━━ Extracted entries

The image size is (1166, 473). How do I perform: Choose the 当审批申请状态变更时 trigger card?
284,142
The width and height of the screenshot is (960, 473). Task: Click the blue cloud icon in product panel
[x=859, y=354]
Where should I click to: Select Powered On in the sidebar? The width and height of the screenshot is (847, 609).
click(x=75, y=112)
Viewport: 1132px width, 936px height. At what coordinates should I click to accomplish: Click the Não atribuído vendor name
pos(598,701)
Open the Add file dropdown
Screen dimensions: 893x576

━━━━
━━ Extracted entries

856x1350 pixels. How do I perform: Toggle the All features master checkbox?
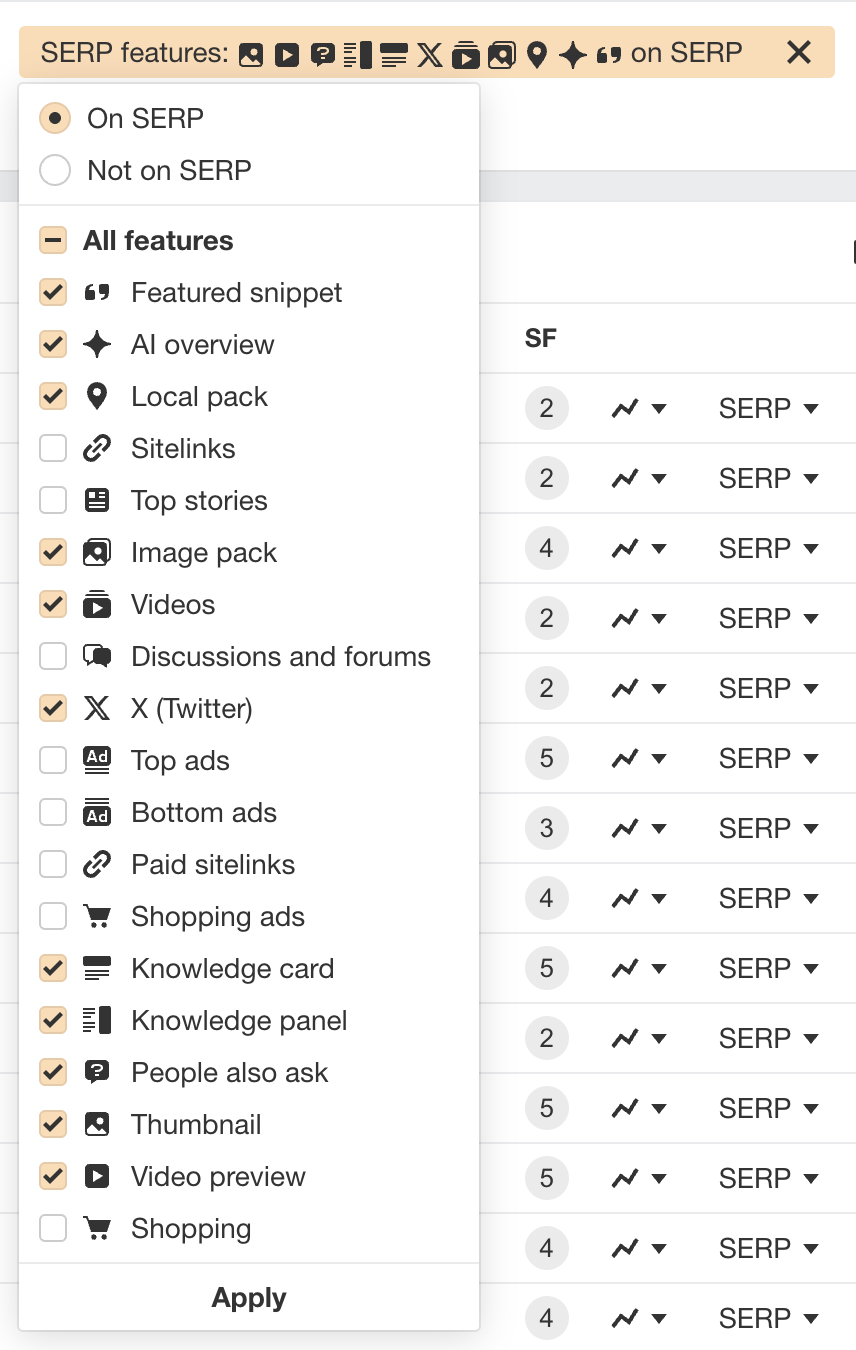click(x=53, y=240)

━━━━

# [Problem to solve]
Copy the stretch of the records above that runs from the line with "Viewport: 1132px width, 936px" through the line with "Screen dimensions: 893x576". Both end lines belong in the copy, and nothing else does.

# [Output for this exercise]
Viewport: 1132px width, 936px height. At what coordinates should I click to accomplish: Click the Não atribuído vendor name
pos(598,701)
Open the Add file dropdown
Screen dimensions: 893x576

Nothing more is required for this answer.